── Dataset content

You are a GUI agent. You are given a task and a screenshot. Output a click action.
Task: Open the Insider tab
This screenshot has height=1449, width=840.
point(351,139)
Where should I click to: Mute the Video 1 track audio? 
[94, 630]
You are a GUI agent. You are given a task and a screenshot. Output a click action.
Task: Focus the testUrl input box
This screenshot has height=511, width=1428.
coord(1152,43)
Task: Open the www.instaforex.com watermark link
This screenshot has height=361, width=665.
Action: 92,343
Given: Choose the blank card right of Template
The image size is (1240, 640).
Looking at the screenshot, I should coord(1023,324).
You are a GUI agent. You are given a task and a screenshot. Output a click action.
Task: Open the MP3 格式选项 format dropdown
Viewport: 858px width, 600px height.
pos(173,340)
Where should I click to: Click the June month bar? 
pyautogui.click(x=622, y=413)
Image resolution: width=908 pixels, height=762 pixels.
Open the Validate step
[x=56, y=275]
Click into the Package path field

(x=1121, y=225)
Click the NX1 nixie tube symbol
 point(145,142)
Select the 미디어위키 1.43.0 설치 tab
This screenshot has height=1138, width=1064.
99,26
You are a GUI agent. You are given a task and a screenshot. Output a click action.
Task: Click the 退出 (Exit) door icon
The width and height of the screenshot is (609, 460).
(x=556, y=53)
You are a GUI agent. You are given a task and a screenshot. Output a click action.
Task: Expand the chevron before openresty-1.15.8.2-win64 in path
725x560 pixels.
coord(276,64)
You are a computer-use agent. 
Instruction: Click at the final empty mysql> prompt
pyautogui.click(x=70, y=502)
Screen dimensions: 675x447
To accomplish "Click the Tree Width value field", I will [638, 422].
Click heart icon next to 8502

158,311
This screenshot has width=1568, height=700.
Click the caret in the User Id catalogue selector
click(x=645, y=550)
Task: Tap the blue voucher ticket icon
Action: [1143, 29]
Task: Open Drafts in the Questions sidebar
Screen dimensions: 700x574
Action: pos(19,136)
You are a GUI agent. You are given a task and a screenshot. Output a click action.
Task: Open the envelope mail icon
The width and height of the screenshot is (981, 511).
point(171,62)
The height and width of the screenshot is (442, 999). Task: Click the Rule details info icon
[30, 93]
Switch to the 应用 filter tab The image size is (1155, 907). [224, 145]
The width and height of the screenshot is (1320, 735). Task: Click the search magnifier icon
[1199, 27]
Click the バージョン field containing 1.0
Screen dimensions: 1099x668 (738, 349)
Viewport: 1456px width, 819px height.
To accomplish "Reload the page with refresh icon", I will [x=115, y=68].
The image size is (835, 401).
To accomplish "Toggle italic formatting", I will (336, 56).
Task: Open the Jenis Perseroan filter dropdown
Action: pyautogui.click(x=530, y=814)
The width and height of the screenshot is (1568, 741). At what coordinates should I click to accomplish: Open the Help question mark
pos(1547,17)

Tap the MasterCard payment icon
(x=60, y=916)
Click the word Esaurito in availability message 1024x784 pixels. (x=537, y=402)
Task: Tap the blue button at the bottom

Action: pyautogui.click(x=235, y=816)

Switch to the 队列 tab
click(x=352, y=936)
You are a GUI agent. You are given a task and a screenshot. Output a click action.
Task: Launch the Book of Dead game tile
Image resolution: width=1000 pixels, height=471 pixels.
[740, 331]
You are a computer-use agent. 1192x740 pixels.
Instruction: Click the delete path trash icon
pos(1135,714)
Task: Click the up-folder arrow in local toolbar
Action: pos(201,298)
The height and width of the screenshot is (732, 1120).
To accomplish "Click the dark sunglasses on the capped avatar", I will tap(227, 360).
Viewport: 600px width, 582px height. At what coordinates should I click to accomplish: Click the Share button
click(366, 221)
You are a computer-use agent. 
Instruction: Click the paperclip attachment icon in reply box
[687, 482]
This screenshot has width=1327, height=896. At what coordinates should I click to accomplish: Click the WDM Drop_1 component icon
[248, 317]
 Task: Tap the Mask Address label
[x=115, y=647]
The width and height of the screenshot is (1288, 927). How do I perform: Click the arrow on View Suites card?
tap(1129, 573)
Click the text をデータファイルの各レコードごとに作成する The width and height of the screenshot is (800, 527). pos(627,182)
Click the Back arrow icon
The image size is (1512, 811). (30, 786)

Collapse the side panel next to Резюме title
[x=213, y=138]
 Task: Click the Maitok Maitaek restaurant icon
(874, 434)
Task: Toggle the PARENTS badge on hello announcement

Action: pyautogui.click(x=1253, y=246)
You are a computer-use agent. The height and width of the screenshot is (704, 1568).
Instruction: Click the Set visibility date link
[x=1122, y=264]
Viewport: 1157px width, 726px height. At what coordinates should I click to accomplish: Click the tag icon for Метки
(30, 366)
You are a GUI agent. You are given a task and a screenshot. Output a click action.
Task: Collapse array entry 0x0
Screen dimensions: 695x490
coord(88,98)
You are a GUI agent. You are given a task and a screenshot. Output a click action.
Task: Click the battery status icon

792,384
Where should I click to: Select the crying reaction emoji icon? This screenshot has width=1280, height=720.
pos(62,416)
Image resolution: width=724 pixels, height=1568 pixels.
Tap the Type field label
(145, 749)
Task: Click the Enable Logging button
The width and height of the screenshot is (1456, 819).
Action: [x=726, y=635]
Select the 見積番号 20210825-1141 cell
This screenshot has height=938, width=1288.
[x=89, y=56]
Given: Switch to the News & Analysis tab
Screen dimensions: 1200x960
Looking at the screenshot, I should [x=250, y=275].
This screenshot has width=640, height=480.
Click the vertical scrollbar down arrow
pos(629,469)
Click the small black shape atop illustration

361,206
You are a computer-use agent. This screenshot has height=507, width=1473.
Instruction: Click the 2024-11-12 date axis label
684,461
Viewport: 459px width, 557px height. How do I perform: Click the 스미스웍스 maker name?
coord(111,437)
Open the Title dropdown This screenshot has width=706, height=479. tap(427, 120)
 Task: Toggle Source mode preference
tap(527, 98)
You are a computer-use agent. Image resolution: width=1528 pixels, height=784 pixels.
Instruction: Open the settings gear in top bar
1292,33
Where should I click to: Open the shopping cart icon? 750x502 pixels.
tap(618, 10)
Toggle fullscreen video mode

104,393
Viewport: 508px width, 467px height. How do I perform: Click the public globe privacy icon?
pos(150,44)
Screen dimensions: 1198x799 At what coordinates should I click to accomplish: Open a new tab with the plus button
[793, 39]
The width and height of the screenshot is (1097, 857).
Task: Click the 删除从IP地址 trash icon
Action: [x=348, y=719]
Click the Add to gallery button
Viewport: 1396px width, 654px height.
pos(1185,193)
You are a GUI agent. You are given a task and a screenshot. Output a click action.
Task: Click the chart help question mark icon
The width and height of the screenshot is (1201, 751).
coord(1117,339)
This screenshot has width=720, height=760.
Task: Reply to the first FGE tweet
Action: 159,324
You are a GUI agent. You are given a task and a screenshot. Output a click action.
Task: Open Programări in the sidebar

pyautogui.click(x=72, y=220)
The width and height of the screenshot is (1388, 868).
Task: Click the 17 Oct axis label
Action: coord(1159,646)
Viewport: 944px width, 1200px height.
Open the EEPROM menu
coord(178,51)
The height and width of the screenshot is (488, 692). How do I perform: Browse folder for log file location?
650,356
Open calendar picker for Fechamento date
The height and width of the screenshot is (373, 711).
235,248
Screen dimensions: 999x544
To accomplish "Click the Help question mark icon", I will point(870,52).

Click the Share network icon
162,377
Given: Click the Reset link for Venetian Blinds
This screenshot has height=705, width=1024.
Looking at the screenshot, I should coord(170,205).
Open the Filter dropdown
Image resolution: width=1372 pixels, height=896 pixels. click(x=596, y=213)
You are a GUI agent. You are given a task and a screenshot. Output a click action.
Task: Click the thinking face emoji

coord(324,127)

────

▶ [Written instruction]: Please format all the lines above as a numbered list, leaving out any blank lines.

▶ [Full response]:
1. You are a GUI agent. You are given a task and a screenshot. Output a click action.
2. Task: Open the Insider tab
3. This screenshot has height=1449, width=840.
4. point(351,139)
5. Where should I click to: Mute the Video 1 track audio? 
6. [94, 630]
7. You are a GUI agent. You are given a task and a screenshot. Output a click action.
8. Task: Focus the testUrl input box
9. This screenshot has height=511, width=1428.
10. coord(1152,43)
11. Task: Open the www.instaforex.com watermark link
12. This screenshot has height=361, width=665.
13. Action: 92,343
14. Given: Choose the blank card right of Template
15. The image size is (1240, 640).
16. Looking at the screenshot, I should coord(1023,324).
17. You are a GUI agent. You are given a task and a screenshot. Output a click action.
18. Task: Open the MP3 格式选项 format dropdown
19. Viewport: 858px width, 600px height.
20. pos(173,340)
21. Where should I click to: Click the June month bar? 
22. pyautogui.click(x=622, y=413)
23. Image resolution: width=908 pixels, height=762 pixels.
24. Open the Validate step
25. [x=56, y=275]
26. Click into the Package path field
27. (x=1121, y=225)
28. Click the NX1 nixie tube symbol
29.  point(145,142)
30. Select the 미디어위키 1.43.0 설치 tab
31. This screenshot has height=1138, width=1064.
32. 99,26
33. You are a GUI agent. You are given a task and a screenshot. Output a click action.
34. Task: Click the 退出 (Exit) door icon
35. The width and height of the screenshot is (609, 460).
36. (x=556, y=53)
37. You are a GUI agent. You are given a task and a screenshot. Output a click action.
38. Task: Expand the chevron before openresty-1.15.8.2-win64 in path
39. 725x560 pixels.
40. coord(276,64)
41. You are a computer-use agent. 
42. Instruction: Click at the final empty mysql> prompt
43. pyautogui.click(x=70, y=502)
44. Screen dimensions: 675x447
45. To accomplish "Click the Tree Width value field", I will [638, 422].
46. Click heart icon next to 8502
47. 158,311
48. This screenshot has width=1568, height=700.
49. Click the caret in the User Id catalogue selector
50. click(x=645, y=550)
51. Task: Tap the blue voucher ticket icon
52. Action: [1143, 29]
53. Task: Open Drafts in the Questions sidebar
54. Screen dimensions: 700x574
55. Action: pos(19,136)
56. You are a GUI agent. You are given a task and a screenshot. Output a click action.
57. Task: Open the envelope mail icon
58. The width and height of the screenshot is (981, 511).
59. point(171,62)
60. The height and width of the screenshot is (442, 999). Task: Click the Rule details info icon
61. [30, 93]
62. Switch to the 应用 filter tab The image size is (1155, 907). [224, 145]
63. The width and height of the screenshot is (1320, 735). Task: Click the search magnifier icon
64. [1199, 27]
65. Click the バージョン field containing 1.0
66. Screen dimensions: 1099x668 (738, 349)
67. Viewport: 1456px width, 819px height.
68. To accomplish "Reload the page with refresh icon", I will [x=115, y=68].
69. The image size is (835, 401).
70. To accomplish "Toggle italic formatting", I will (336, 56).
71. Task: Open the Jenis Perseroan filter dropdown
72. Action: pyautogui.click(x=530, y=814)
73. The width and height of the screenshot is (1568, 741). At what coordinates should I click to accomplish: Open the Help question mark
74. pos(1547,17)
75. Tap the MasterCard payment icon
76. (x=60, y=916)
77. Click the word Esaurito in availability message 1024x784 pixels. (x=537, y=402)
78. Task: Tap the blue button at the bottom
79. Action: pyautogui.click(x=235, y=816)
80. Switch to the 队列 tab
81. click(x=352, y=936)
82. You are a GUI agent. You are given a task and a screenshot. Output a click action.
83. Task: Launch the Book of Dead game tile
84. Image resolution: width=1000 pixels, height=471 pixels.
85. [740, 331]
86. You are a computer-use agent. 1192x740 pixels.
87. Instruction: Click the delete path trash icon
88. pos(1135,714)
89. Task: Click the up-folder arrow in local toolbar
90. Action: pos(201,298)
91. The height and width of the screenshot is (732, 1120).
92. To accomplish "Click the dark sunglasses on the capped avatar", I will tap(227, 360).
93. Viewport: 600px width, 582px height. At what coordinates should I click to accomplish: Click the Share button
94. click(366, 221)
95. You are a computer-use agent. 
96. Instruction: Click the paperclip attachment icon in reply box
97. [687, 482]
98. This screenshot has width=1327, height=896. At what coordinates should I click to accomplish: Click the WDM Drop_1 component icon
99. [248, 317]
100.  Task: Tap the Mask Address label
101. [x=115, y=647]
102. The width and height of the screenshot is (1288, 927). How do I perform: Click the arrow on View Suites card?
103. tap(1129, 573)
104. Click the text をデータファイルの各レコードごとに作成する The width and height of the screenshot is (800, 527). pos(627,182)
105. Click the Back arrow icon
106. The image size is (1512, 811). (30, 786)
107. Collapse the side panel next to Резюме title
108. [x=213, y=138]
109.  Task: Click the Maitok Maitaek restaurant icon
110. (874, 434)
111. Task: Toggle the PARENTS badge on hello announcement
112. Action: pyautogui.click(x=1253, y=246)
113. You are a computer-use agent. The height and width of the screenshot is (704, 1568).
114. Instruction: Click the Set visibility date link
115. [x=1122, y=264]
116. Viewport: 1157px width, 726px height. At what coordinates should I click to accomplish: Click the tag icon for Метки
117. (30, 366)
118. You are a GUI agent. You are given a task and a screenshot. Output a click action.
119. Task: Collapse array entry 0x0
120. Screen dimensions: 695x490
121. coord(88,98)
122. You are a GUI agent. You are given a task and a screenshot. Output a click action.
123. Task: Click the battery status icon
124. 792,384
125. Where should I click to: Select the crying reaction emoji icon? This screenshot has width=1280, height=720.
126. pos(62,416)
127. Image resolution: width=724 pixels, height=1568 pixels.
128. Tap the Type field label
129. (145, 749)
130. Task: Click the Enable Logging button
131. The width and height of the screenshot is (1456, 819).
132. Action: [x=726, y=635]
133. Select the 見積番号 20210825-1141 cell
134. This screenshot has height=938, width=1288.
135. [x=89, y=56]
136. Given: Switch to the News & Analysis tab
137. Screen dimensions: 1200x960
138. Looking at the screenshot, I should [x=250, y=275].
139. This screenshot has width=640, height=480.
140. Click the vertical scrollbar down arrow
141. pos(629,469)
142. Click the small black shape atop illustration
143. 361,206
144. You are a computer-use agent. This screenshot has height=507, width=1473.
145. Instruction: Click the 2024-11-12 date axis label
146. 684,461
147. Viewport: 459px width, 557px height. How do I perform: Click the 스미스웍스 maker name?
148. coord(111,437)
149. Open the Title dropdown This screenshot has width=706, height=479. tap(427, 120)
150.  Task: Toggle Source mode preference
151. tap(527, 98)
152. You are a computer-use agent. Image resolution: width=1528 pixels, height=784 pixels.
153. Instruction: Open the settings gear in top bar
154. 1292,33
155. Where should I click to: Open the shopping cart icon? 750x502 pixels.
156. tap(618, 10)
157. Toggle fullscreen video mode
158. 104,393
159. Viewport: 508px width, 467px height. How do I perform: Click the public globe privacy icon?
160. pos(150,44)
161. Screen dimensions: 1198x799 At what coordinates should I click to accomplish: Open a new tab with the plus button
162. [793, 39]
163. The width and height of the screenshot is (1097, 857).
164. Task: Click the 删除从IP地址 trash icon
165. Action: [x=348, y=719]
166. Click the Add to gallery button
167. Viewport: 1396px width, 654px height.
168. pos(1185,193)
169. You are a GUI agent. You are given a task and a screenshot. Output a click action.
170. Task: Click the chart help question mark icon
171. The width and height of the screenshot is (1201, 751).
172. coord(1117,339)
173. This screenshot has width=720, height=760.
174. Task: Reply to the first FGE tweet
175. Action: 159,324
176. You are a GUI agent. You are given a task and a screenshot. Output a click action.
177. Task: Open Programări in the sidebar
178. pyautogui.click(x=72, y=220)
179. The width and height of the screenshot is (1388, 868).
180. Task: Click the 17 Oct axis label
181. Action: coord(1159,646)
182. Viewport: 944px width, 1200px height.
183. Open the EEPROM menu
184. coord(178,51)
185. The height and width of the screenshot is (488, 692). How do I perform: Browse folder for log file location?
186. 650,356
187. Open calendar picker for Fechamento date
188. The height and width of the screenshot is (373, 711).
189. 235,248
190. Screen dimensions: 999x544
191. To accomplish "Click the Help question mark icon", I will point(870,52).
192. Click the Share network icon
193. 162,377
194. Given: Click the Reset link for Venetian Blinds
195. This screenshot has height=705, width=1024.
196. Looking at the screenshot, I should coord(170,205).
197. Open the Filter dropdown
198. Image resolution: width=1372 pixels, height=896 pixels. click(x=596, y=213)
199. You are a GUI agent. You are given a task and a screenshot. Output a click action.
200. Task: Click the thinking face emoji
201. coord(324,127)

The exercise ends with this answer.